Liverpool (2008)

14 05 2011

A nice, low-key enough film that doesn’t really pack much of a punch beyond some extraordinary shots. It’s very much in the mold of the new European minimalism, which means there isn’t really enough unique to elevate it beyond similar minded movies. On the other hand, I’ve been away from this kind of filmmaking long enough that it’s become difficult to separate it from your typical film of this sort. It’s a nice enough story, but never really enough there to make it truly earth-shattering. It looks really nice, has some heart to it, but never goes into the territory of Dumont or Tsai or any other director that has transformed such an aesthetic into something beyond just long static shots.
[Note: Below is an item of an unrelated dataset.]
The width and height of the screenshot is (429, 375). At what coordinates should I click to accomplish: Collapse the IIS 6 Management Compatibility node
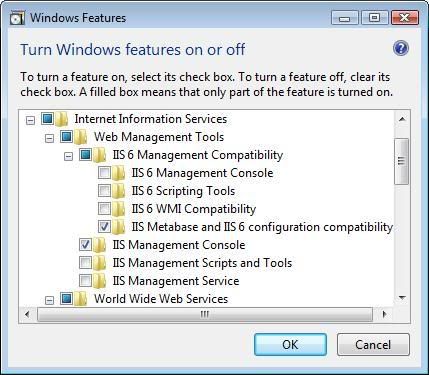(x=68, y=156)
I will give credit to director Lisandro Alonso for picking out some fantastic landscapes, all of which seem to conflict with whatever images one thinks of when they think of Argentina. Not to discredit Alonso’s originality, but I definitely saw shades of Alain Tanner’s gorgeous vision of rural Switzerland or Claude Jutra’s illustration of small-town Quebec. There’s always something positive to be said about photographing what hasn’t been photographed before. If that sounds cryptic, then excuse me, but it’s hard to give credit to Alonso for his film’s greatest strength: the power of his photography.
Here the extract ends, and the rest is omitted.